A misunderstanding of how probabilities work could lead to erroneous rulings in court. A famous example is the case of Lucia de Berk, who was tried for a number of suspicious deaths that occurred during her hospital shifts. Due to both miscomputation and misinterpretation of the probability that these deaths occurred by chance, she was wrongfully convicted to life imprisonment.

Since probabilities are so pervasive in many aspects of our lives, it might be beneficial to better understand how probabilities work and what they are exactly. While most people will have an intuitive understanding of probabilities, trying to understand what probabilities are and how to interpret them is still an active topic of research in philosophy. This article will not cover the recent developments in this field of research. Rather we will briefly explore the four main schools of thought regarding this subject, and see that none of these gives a completely satisfactory answer to the problem.

Classical interpretation

The first probability interpretation that we will discuss is the classical interpretation, which is so named as it is the oldest interpretation that was developed. It originated in the 17th century together with the probability calculus itself, but its best known proponent is Laplace with his Essai philosophique sur les probabilités from 1814. More recently, in 1968, a variant of this interpretation has been put forward by Jaynes.

This interpretation uses the principle of indifference, which states that if we have a certain number of outcomes and no reason to favor any outcome over the others, then all outcomes have equal probability. The probability of an event is then the ratio between the number of favorable outcomes divided by the total number of outcomes. Here, favorable outcomes are those outcomes for which the event in question happens, not necessarily outcomes that are favorable for you. For example, if we consider the event ``the die shows an even number, then outcome two is favorable for this event, even if you bet a lot of money on outcome six.

One benefit of this interpretation is that it is easy to use. You might have used this principle to arrive at your answer to the question in the title. A die has six sides and if you don’t have any additional information about he die, then you don’t have any reason to favor one of the sides above any other. So, according to the principle of indifference you should assign probability 1/6 to each of the sides.

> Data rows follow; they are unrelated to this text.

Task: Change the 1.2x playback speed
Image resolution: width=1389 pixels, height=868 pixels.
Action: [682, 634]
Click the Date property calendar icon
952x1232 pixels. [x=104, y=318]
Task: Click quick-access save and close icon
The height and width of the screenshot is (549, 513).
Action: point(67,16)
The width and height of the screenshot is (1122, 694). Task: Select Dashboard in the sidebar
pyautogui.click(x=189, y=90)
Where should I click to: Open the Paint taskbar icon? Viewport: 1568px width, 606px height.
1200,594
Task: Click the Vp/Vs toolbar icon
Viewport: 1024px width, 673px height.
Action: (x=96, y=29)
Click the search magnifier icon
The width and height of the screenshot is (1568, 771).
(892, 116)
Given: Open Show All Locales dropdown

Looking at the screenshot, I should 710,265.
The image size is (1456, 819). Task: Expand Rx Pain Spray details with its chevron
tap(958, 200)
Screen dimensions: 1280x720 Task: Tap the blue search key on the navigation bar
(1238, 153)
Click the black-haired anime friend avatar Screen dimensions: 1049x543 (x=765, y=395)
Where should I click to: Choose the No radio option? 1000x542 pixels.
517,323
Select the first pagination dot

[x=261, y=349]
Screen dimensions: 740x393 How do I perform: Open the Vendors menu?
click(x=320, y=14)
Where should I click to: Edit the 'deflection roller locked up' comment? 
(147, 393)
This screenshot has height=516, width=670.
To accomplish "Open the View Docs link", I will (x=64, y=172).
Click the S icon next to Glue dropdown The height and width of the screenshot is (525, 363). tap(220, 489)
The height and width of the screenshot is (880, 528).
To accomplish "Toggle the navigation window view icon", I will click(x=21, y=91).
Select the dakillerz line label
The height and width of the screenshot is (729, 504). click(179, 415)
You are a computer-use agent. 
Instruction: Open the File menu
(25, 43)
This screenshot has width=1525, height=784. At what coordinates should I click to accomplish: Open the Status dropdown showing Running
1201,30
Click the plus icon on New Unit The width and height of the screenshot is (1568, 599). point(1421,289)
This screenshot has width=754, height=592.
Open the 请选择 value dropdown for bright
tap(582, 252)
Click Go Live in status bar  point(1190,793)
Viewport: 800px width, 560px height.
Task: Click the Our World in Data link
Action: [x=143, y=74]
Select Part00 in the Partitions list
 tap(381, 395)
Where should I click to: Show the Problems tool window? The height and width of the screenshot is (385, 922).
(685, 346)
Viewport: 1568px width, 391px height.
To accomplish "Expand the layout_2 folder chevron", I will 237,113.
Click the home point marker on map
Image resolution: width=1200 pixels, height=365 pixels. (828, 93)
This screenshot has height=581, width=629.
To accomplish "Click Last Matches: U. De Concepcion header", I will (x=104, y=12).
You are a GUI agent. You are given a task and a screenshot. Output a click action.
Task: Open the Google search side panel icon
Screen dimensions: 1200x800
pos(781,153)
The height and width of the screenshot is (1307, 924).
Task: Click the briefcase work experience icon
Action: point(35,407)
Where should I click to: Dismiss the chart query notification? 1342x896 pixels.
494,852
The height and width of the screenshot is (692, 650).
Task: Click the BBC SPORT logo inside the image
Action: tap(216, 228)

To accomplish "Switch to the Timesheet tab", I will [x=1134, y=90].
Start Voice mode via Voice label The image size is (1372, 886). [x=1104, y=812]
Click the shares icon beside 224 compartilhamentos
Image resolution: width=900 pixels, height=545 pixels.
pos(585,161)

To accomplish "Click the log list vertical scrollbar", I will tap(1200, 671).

However, this interpretation also has some problems. The first problem is that the principle of indifference does not tell us which outcomes to be indifferent about. When applied incorrectly, this principle might give incorrect probabilities. If we throw two dice and consider their sum, then then there are 11 possible outcomes, namely the numbers 2, 3, . . . , 12. Someone with no knowledge of probability calculus might want to apply the principle of indifference to these eleven outcomes and come to the erroneous conclusion that each of these outcomes has probability 1/11. Of course, someone with a better understanding of probabilities will notice that the principle of indifference still works here, but that one should apply it to the 36 different possible outcomes of the two dice. But the indifference principle doesn’t give us any guidelines to specify when it is applicable and when it isn’t.

Another problem is that there are many natural situations in which we would like to be able to assign probabilities to certain outcomes, but in which the indifference principle doesn’t apply. Suppose I have a weighted die that has probability 1/2 to come up six and probability 1/10 to show each of the five other numbers. In order to apply the indifference principle we would have to find ten different outcomes, five of which correspond to the die showing six and one additional outcome for each other number. It seems that such a set of ten outcomes does not exist. Thus, according to the classical interpretation, we simply cannot assign any probabilities to the outcomes of this weighted die, which is an unsatisfactory conclusion.

Frequency interpretation

One way one might try to overcome the difficulties posed by the classical interpretation is to try and test what the probability of an event is. When a random experiment is repeated many times, the fraction of successful trials tends to approach the probability of that event. This fact gives rise to our second interpretation, which is called frequentism. According to the frequency interpretation, the probability of an event is the number towards which the fraction of successful trials tends after an infinite number of trials.

The beginnings of this interpretation can be traced back to Jacob Bernoulli’s Ars Conjectandi published in 1713, in which Bernoulli proved the first version of the law of large numbers. This mathematical theorem states that, when a random experiment (i.e. any situation with a random outcome and not necessarily a science experiment) with a certain success probability is repeated many times, then the frequency of successes will tend to this success probability when the number of trials increases.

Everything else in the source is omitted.